▶ **EXTRAIT SOURCE**:
--
La principale centrale syndicale tunisienne (UGTT) a appelé à une grève
générale vendredi après l’assassinat du député de l’opposition de gauche
Mohamed Brahmi, abattu jeudi près de Tunis. L’UGTT a annoncé dans un
communiqué une grève générale vendredi après ce "crime odieux" et, en
réponse, la compagnie Tunisair et sa filiale Tunisair Express ont
annoncé l’annulation de tous les vols programmés vendredi. Après
l’assassinat de Mohamed Brahmi, abattu jeudi près de Tunis, des
centaines de personnes ont manifesté dans le centre de la capitale et en
province, notamment à Sidi Bouzid, région natale du député, dont la
famille et les partisans accusent les islamistes au pouvoir d’être
derrière le meurtre.
La nouvelle a secoué les Tunisiens en cette journée chômée marquant le
56e anniversaire de la République et des centaines de personnes ont
afflué dans le centre de la capitale pour dénoncer l’assassinat,
accusant eux aussi le parti Ennahda, qui a démenti toute implication.
Cet assassinat intervient près de six mois après celui de Chokri Belaïd,
une autre figure de la gauche tunisienne. Sa famille avait aussi accusé
Ennahda, qui avait là aussi démenti toute implication. Le pouvoir avait
imputé ce crime à un groupuscule islamiste radical.
À l’étranger, la France, les États-Unis, la Suisse, l’Algérie et le
Parlement européen ont dénoncé l’assassinat et la Haut-Commissaire de
l’ONU aux droits de l’Homme Navi Pillay a demandé "une enquête rapide et
transparente". La chef de la diplomatie européenne, Catherine Ashton, a
condamné "avec la plus grande fermeté" l’assassinat et a appelé la
Tunisie à une "réponse citoyenne et pacifique" à ce meurtre. "Mohamed
Brahmi a été assassiné par balles au sortir de son domicile", a
laconiquement annoncé le ministère de l’Intérieur dans un communiqué,
sans préciser les circonstances.
--
▶ **DONNÉES FOURNIES**:
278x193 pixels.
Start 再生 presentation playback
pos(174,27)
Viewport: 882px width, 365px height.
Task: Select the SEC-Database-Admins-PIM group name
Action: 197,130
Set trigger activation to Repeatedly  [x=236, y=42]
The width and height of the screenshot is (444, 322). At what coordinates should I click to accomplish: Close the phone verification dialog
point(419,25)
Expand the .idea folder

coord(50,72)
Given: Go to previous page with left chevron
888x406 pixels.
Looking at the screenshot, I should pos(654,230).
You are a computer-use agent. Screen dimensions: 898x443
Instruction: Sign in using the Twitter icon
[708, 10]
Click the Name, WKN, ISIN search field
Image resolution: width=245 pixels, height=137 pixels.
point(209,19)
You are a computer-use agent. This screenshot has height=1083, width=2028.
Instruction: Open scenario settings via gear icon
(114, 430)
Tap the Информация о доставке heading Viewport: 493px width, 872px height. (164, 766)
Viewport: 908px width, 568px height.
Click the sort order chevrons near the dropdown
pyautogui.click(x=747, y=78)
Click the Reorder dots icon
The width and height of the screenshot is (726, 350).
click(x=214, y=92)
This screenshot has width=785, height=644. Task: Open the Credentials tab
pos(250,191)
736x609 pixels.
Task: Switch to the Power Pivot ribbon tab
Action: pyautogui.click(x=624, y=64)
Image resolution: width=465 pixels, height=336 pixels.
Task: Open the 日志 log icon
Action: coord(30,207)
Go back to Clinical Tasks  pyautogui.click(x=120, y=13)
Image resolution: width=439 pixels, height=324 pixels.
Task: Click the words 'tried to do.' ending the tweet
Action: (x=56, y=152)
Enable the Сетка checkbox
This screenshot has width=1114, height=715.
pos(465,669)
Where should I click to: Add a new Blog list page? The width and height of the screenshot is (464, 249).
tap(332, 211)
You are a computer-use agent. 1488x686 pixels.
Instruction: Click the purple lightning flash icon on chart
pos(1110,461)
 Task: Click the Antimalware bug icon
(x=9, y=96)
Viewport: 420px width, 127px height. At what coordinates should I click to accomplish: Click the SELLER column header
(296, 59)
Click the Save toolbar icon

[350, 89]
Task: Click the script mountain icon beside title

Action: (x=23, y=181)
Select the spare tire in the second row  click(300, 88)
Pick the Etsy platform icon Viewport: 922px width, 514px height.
--
▶ **TÂCHES DE L'EXERCICE**:
• a. Les affirmations suivantes concordent-elles avec l'article sur l'assassinat de Mohamed Brahmi ? (i) Tunisair a annulé tous ses vols prévus le vendredi. (ii) Le ministère de l'Intérieur a détaillé les circonstances du meurtre. (iii) Chokri Belaïd a été tué environ un an avant Mohamed Brahmi. Répondez par oui ou non, avec les mots décisifs de l'article cités tels quels.
• b. Reprenez, s'il vous plaît, l'article sur l'assassinat de Mohamed Brahmi à la suite de sa dernière phrase.

▶ **RÉPONSES AUX TÂCHES**:
• a.
(i) Oui : « la compagnie Tunisair et sa filiale Tunisair Express ont annoncé l’annulation de tous les vols programmés vendredi ».
(ii) Non : « sans préciser les circonstances ».
(iii) Non : « Cet assassinat intervient près de six mois après celui de Chokri Belaïd ».

• b.
Selon la télévision nationale Watanya et l’agence officielle TAP,
Mohamed Brahmi, coordinateur général du Mouvement populaire et membre de
l’Assemblée nationale constituante (ANC), a été assassiné par balle
devant son domicile dans la région de l’Ariana, au nord de Tunis. "Son
corps a été criblé de balles devant son épouse et ses enfants", a
déclaré à la radio Mohsen Nabti, membre du bureau politique du Mouvement
populaire. D’après la télévision, il a été abattu par onze balles
tirées à bout portant par des inconnus.
Homme rond à la moustache touffue et au teint basané, Mohamed Brahmi, 58
ans, avait été élu député à Sidi Bouzid, le berceau de la révolution
qui a renversé le régime de Ben Ali en 2011. Cet homme très critique des
islamistes avait démissionné le 7 juillet de son poste de secrétaire
général du Mouvement populaire, mouvement qu’il a fondé, en déclarant
que sa formation avait été infiltrée par les islamistes. Sa famille a
imputé l’assassinat au parti au pouvoir. "J’accuse Ennahda", a déclaré
en pleurs Chhiba Brahmi, la soeur du défunt, sans avancer de preuves.
Dans une déclaration à l’Agence France-Presse, le chef d’Ennahda, Rached
Ghannouchi, a rejeté ces accusations, affirmant que les commanditaires
veulent mener le pays vers une "guerre civile" et "perturber la
transition démocratique". Dans une allocution télévisée, le président
tunisien Moncef Marzouki a parlé d’une "deuxième catastrophe nationale"
après la mort de Belaïd. "Les responsables de ce drame veulent montrer
que la Tunisie peut basculer elle aussi (dans la violence), ils veulent
démontrer que le Printemps arabe a échoué", a-t-il déclaré en référence à
l’Égypte où des violences meurtrières ont lieu depuis le renversement
par l’armée le 3 juillet du président islamiste.
Le chef du gouvernement Ali Larayedh a appelé les Tunisiens au calme,
soulignant que cet assassinat "ne doit pas être exploité pour semer le
trouble et inciter les Tunisiens à s’entretuer". "La Tunisie est libre,
dégagez les Frères", ont scandé des manifestants dans la capitale, en
référence aux relations étroites entre Ennahda et la confrérie des
Frères musulmans en Égypte. "Ghannouchi assassin", "Ennahda doit tomber
aujourd’hui", "L’Assemblée constituante doit être dissoute", ont-ils
crié sur l’avenue Habib-Bourguiba, dans le centre-ville, aussitôt la
nouvelle de l’assassinat connue.
Après une accalmie à l’heure de rupture du jeûne de ramadan, les
manifestations ont repris dans la soirée et la police a tiré des gaz
lacrymogènes quand ils ont voulu installer une tente pour un sit-in
"jusqu’à la chute du pouvoir islamiste". À Sidi Bouzid, les manifestants
ont envahi le siège du gouvernorat et incendié des bureaux. Là aussi,
la police a dispersé les manifestants à coups de bombes lacrymogènes.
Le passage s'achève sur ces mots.